Eight National Endowment For The Humanities Grants For Illinois
The first grants of 2023 from the National Endowment For The Humanities have been announced. From $28.1 million in grants to 204 beneficiaries across the United States, Illinois garners eight, including two from Chicago: $29,950 from Digital Projects for the Public: Discovery Grants, for Northwestern University, “The People Who Created ‘America’s City’ (New York, 1770–1800),” for “research and consultations with scholarly and educational advisers to create a role-playing game about New York City during and after the American Revolution.” And: $60,000 for a fellowship for Victoria Troianowski Saramago at University of Chicago for “Against the Current: Electricity and Cultural Production in Brazil’s Anthropocene,” for “research and writing leading to a book on the cultural legacy of electrification in Brazil from the 1930s to the present.”

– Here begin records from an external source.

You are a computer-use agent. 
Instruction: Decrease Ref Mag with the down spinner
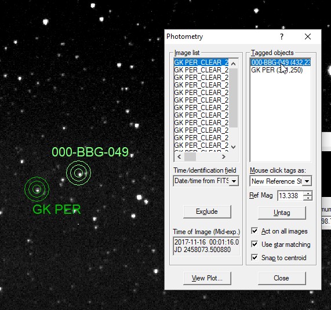pyautogui.click(x=308, y=198)
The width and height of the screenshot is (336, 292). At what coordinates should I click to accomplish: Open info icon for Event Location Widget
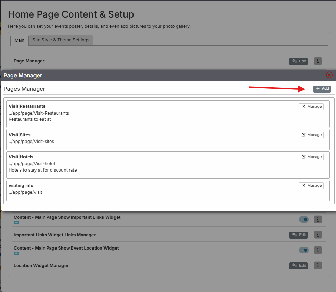[318, 250]
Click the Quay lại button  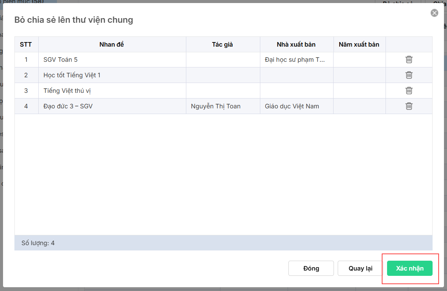click(x=360, y=268)
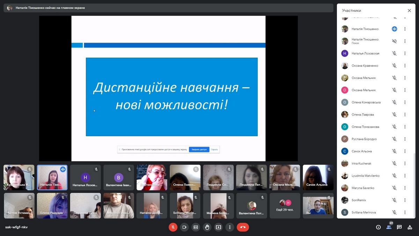Leave the call with red hang-up button
Screen dimensions: 419x236
(x=243, y=227)
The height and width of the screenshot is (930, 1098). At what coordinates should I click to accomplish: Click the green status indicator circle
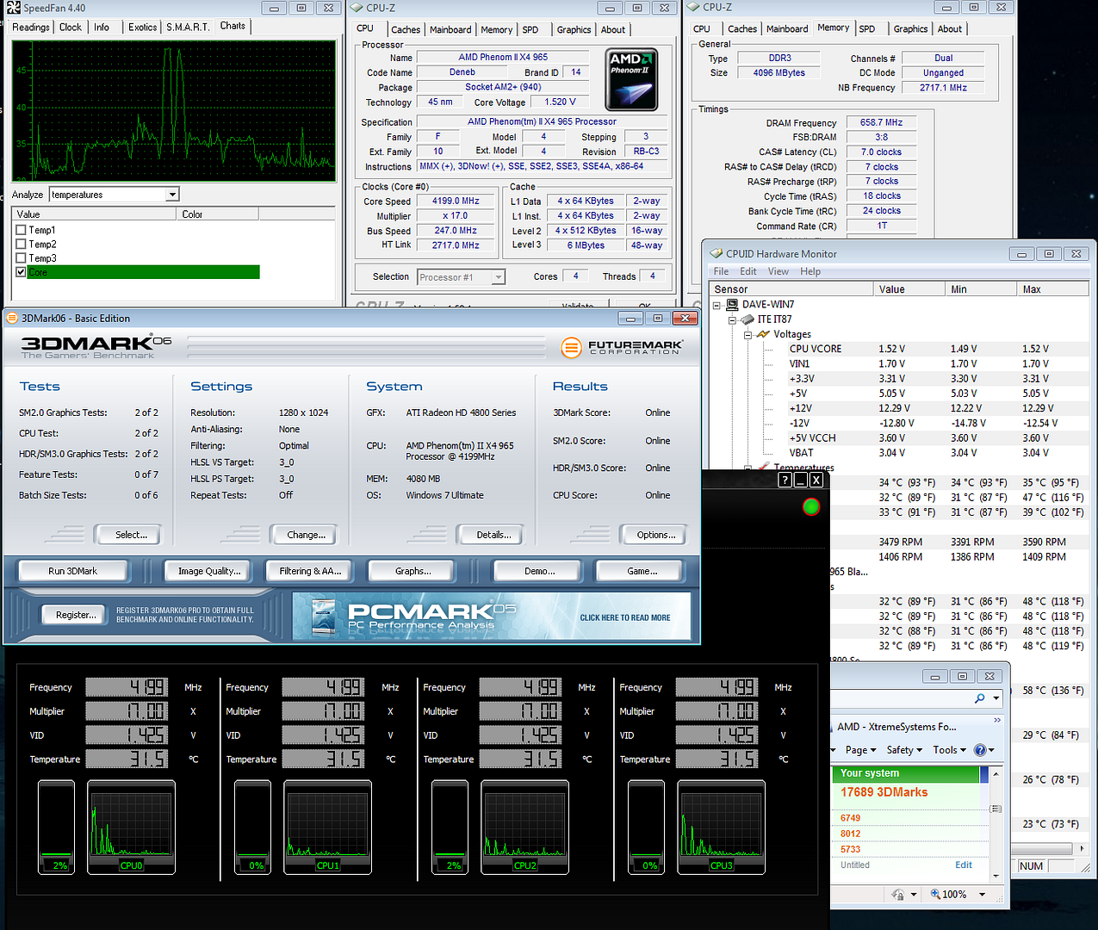[810, 506]
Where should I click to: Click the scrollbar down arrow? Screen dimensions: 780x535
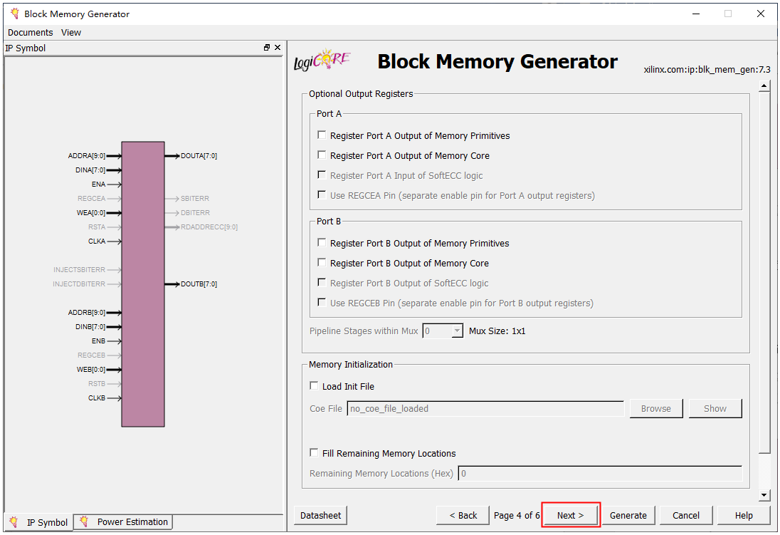coord(764,495)
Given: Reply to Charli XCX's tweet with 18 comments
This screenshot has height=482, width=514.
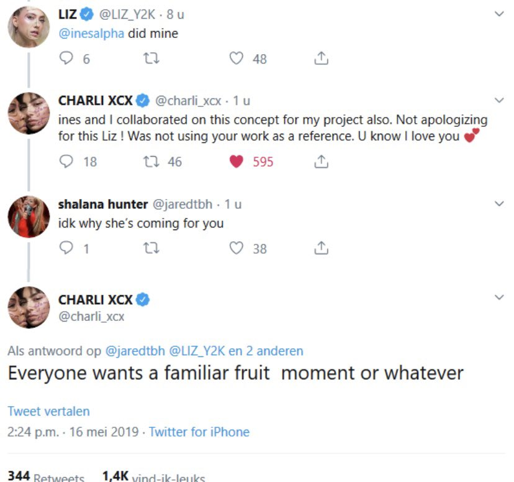Looking at the screenshot, I should tap(66, 162).
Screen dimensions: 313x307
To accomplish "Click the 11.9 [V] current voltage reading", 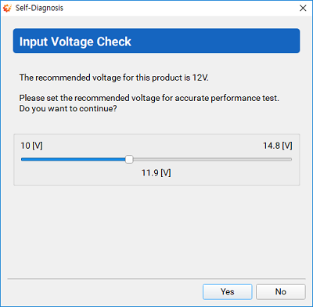I will click(x=156, y=173).
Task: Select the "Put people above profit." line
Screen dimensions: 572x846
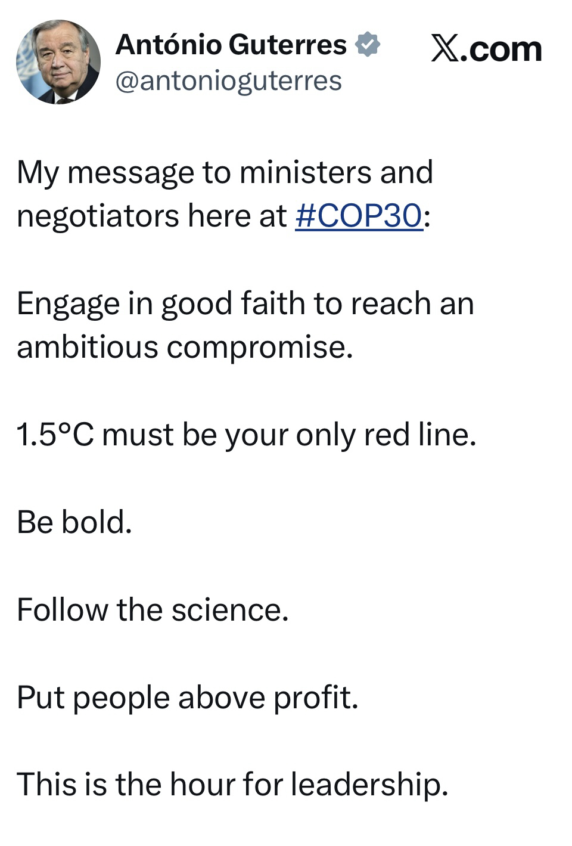Action: (x=187, y=697)
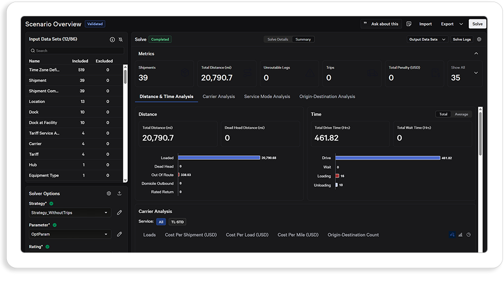Click the info icon beside Input Data Sets

pos(112,39)
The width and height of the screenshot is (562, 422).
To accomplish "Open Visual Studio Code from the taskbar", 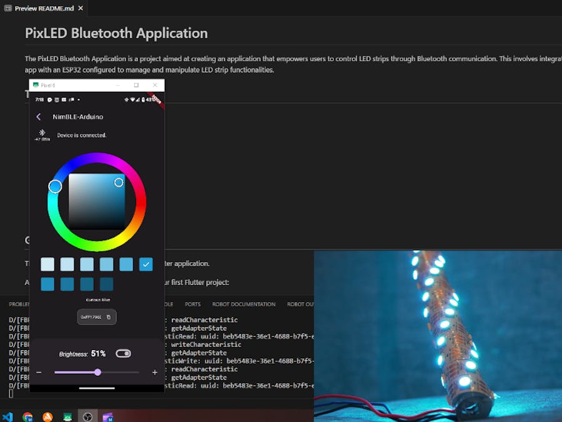I will 7,416.
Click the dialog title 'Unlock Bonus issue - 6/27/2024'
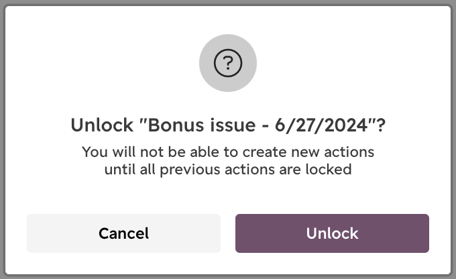 [x=228, y=125]
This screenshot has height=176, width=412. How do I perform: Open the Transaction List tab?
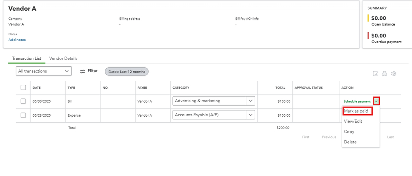coord(26,59)
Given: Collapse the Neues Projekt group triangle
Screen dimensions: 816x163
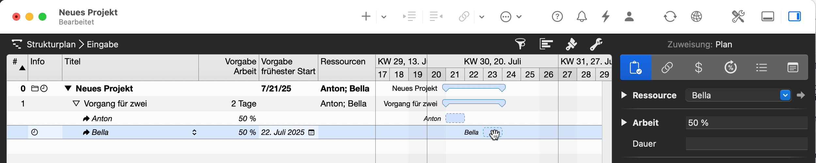Looking at the screenshot, I should [68, 88].
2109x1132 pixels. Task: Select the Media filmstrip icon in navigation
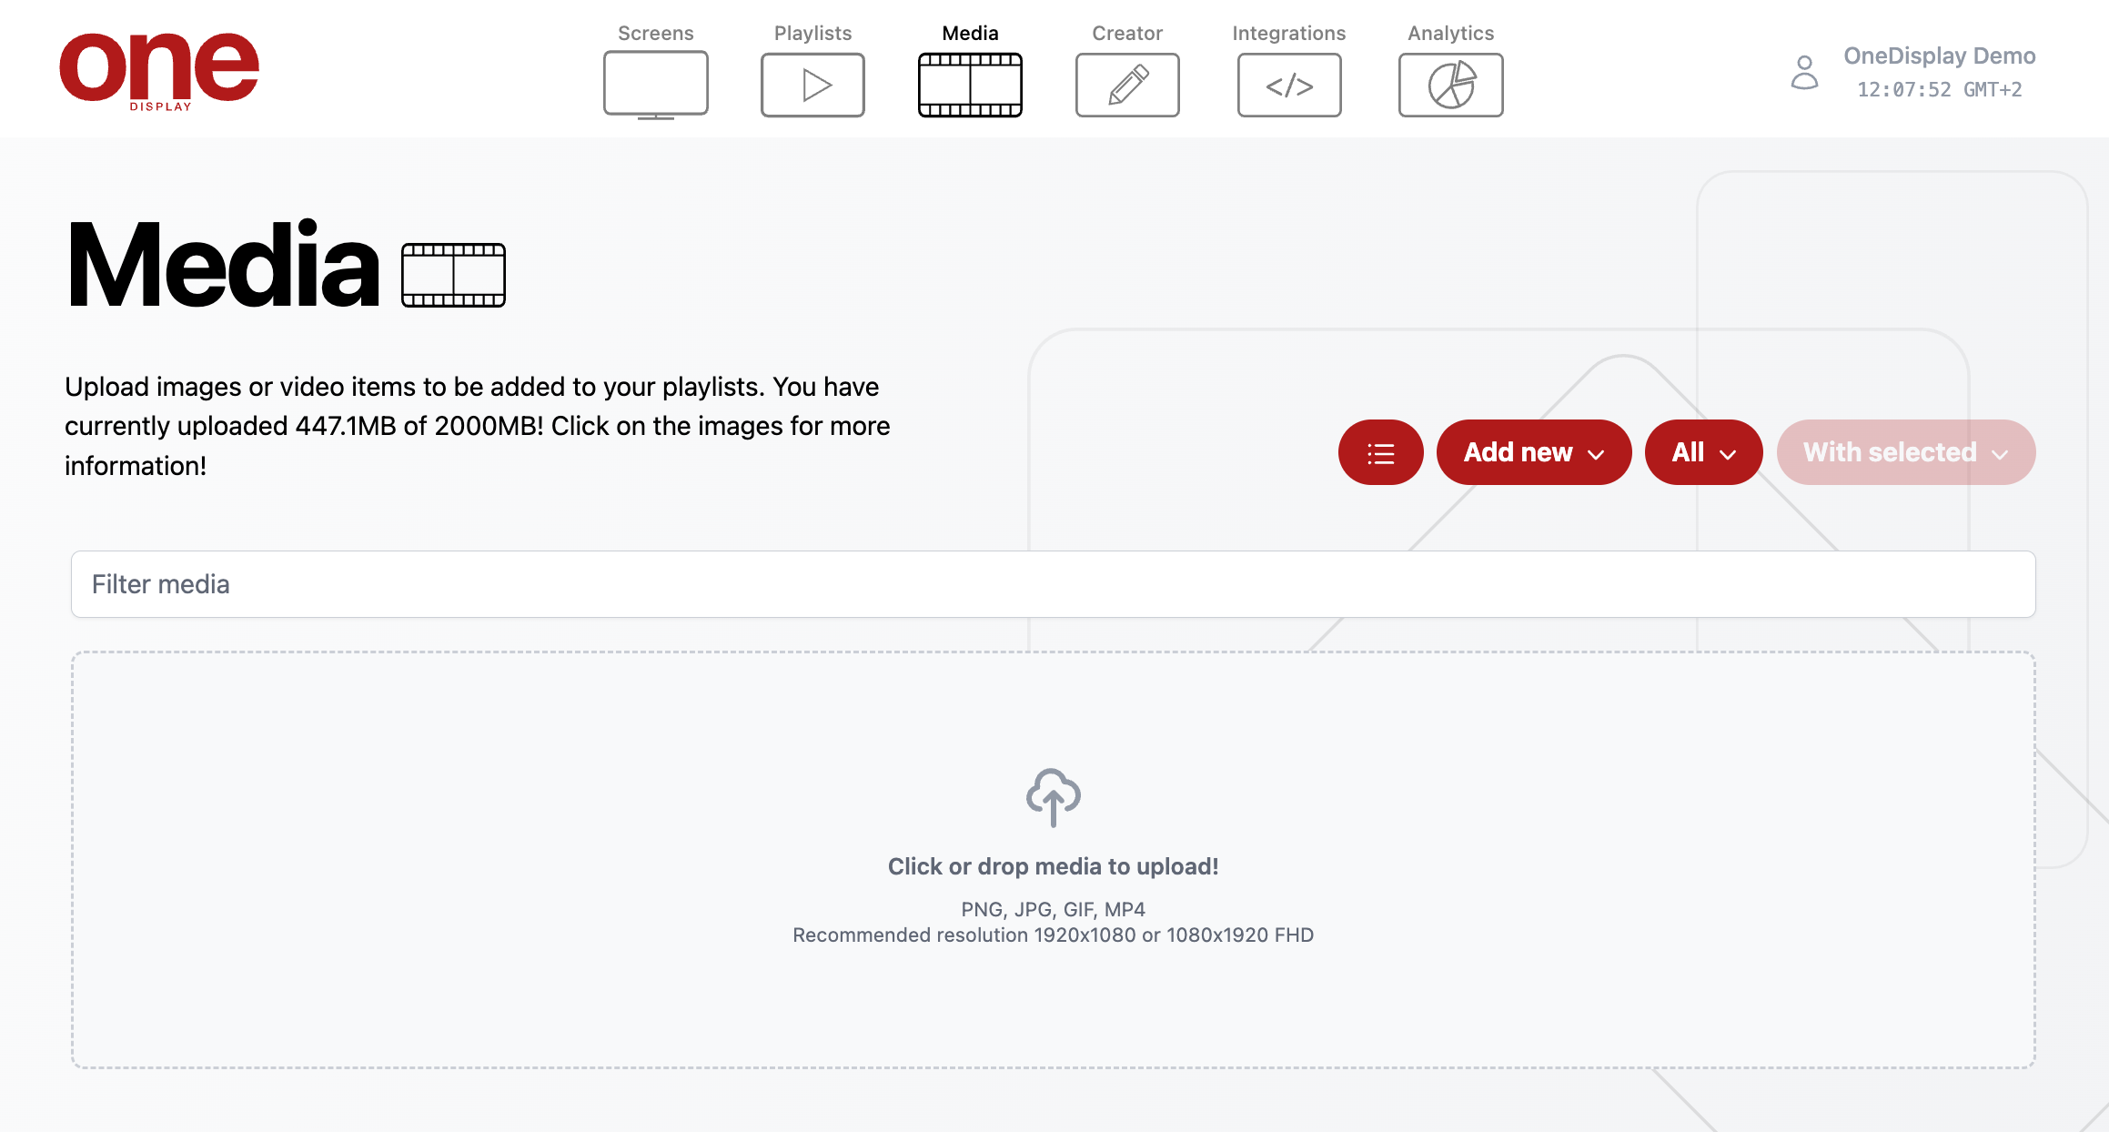tap(970, 85)
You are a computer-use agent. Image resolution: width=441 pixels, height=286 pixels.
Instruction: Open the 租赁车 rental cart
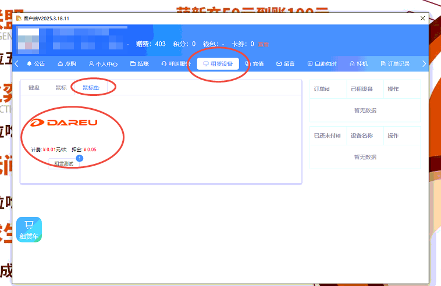pyautogui.click(x=29, y=230)
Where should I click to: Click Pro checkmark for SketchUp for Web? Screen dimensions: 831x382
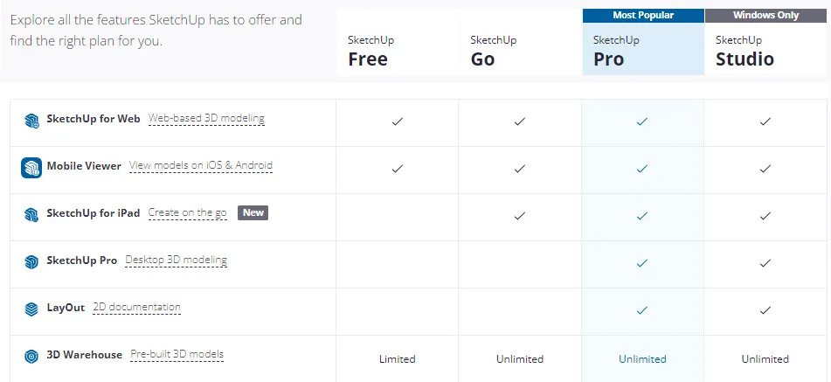tap(642, 122)
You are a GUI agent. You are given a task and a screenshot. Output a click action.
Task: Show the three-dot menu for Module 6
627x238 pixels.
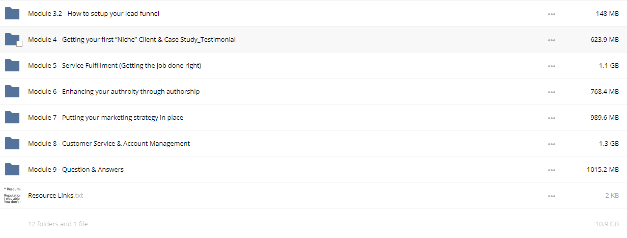click(x=551, y=92)
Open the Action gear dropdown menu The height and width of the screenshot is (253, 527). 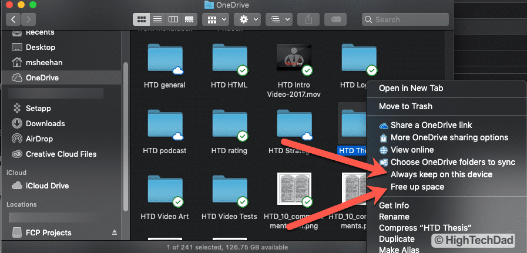click(247, 19)
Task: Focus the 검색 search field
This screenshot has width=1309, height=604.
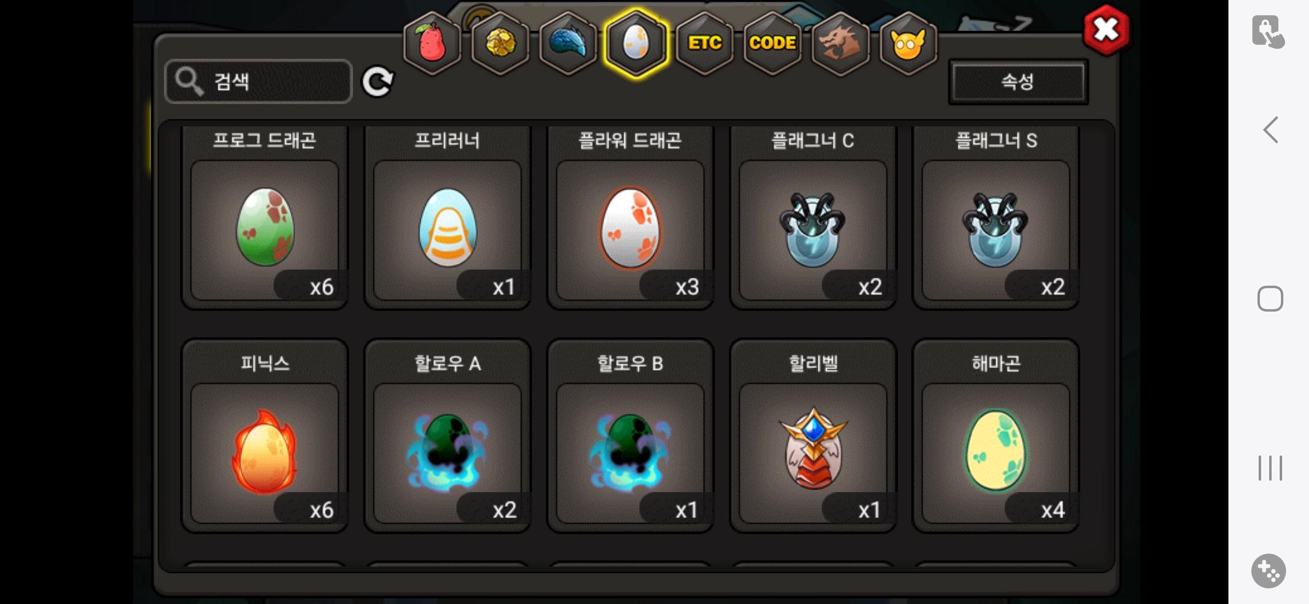Action: (258, 82)
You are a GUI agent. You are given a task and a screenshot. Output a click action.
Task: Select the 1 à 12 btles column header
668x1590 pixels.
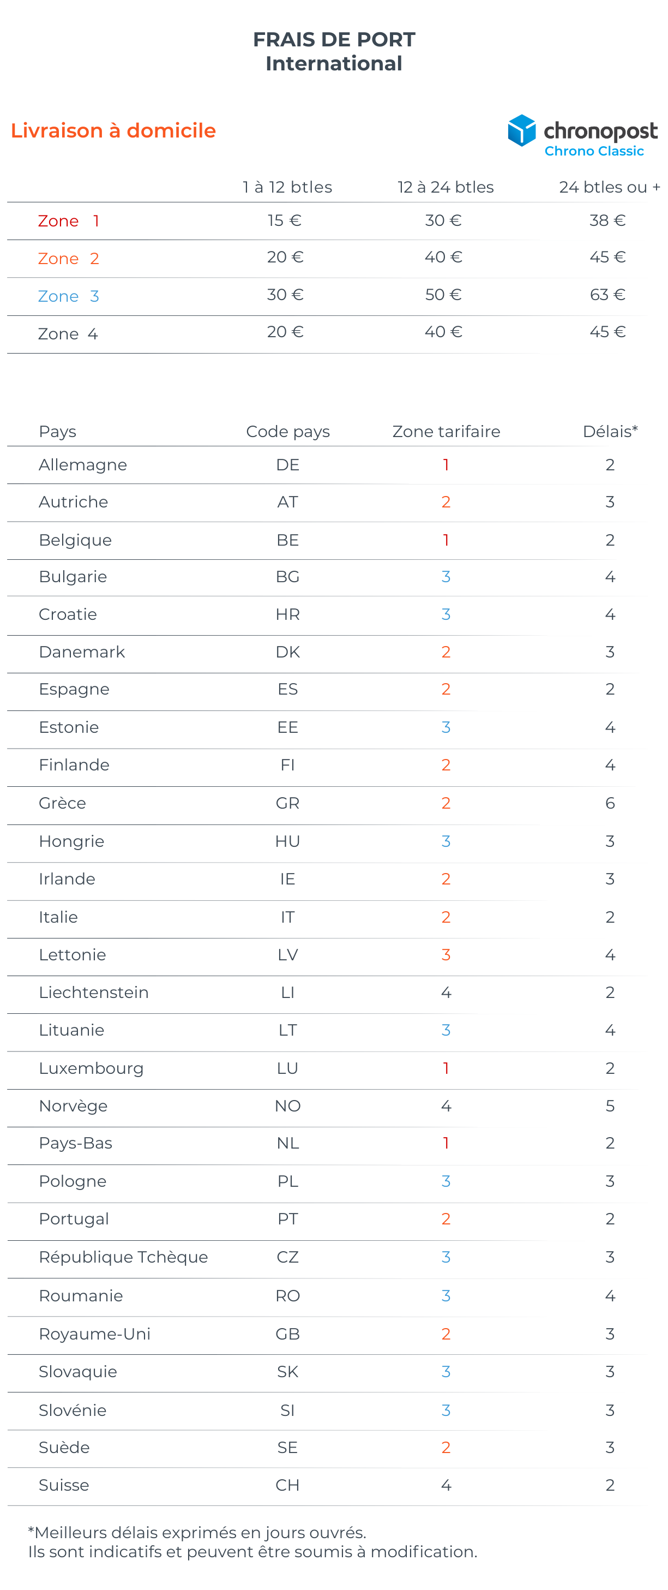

Two from Evanston, including a $60,000 fellowship for Dassia Posner, Northwestern University, for “The Kamerny Theatre: An Artistic History in Political Times,” for “research and writing leading to a book on the history of Moscow’s Kamerny Theatre, an avant-garde theater founded by Ukrainian-Jewish director Alexander Tairov and dissolved during Stalin’s purges (1914–1950).” And $60,000 for a fellowship for Jennifer Lackey, Northwestern University, for “Epistemic Reparations,” “research and writing leading to a book on the rights of victims to epistemic justice by being known and heard by the parties who wronged them.” From Centralia, Kaskaskia College, “Caring for the Dying, Caring for Us All: Death and the Meaning of Life in Healthcare,” $116,488 for “a three-year humanistic exploration of mortality, bereavement, death and dying, for faculty and students in nursing as well as members of the wider community.” From Champaign, $30,000 for Erin Riggs at the University of Illinois for “An Archaeology of Refugee Resettlement,” for “research and writing leading to a book that examines the urban resettlement and homemaking of Partition refugees in Delhi, India, from 1947 to the present.”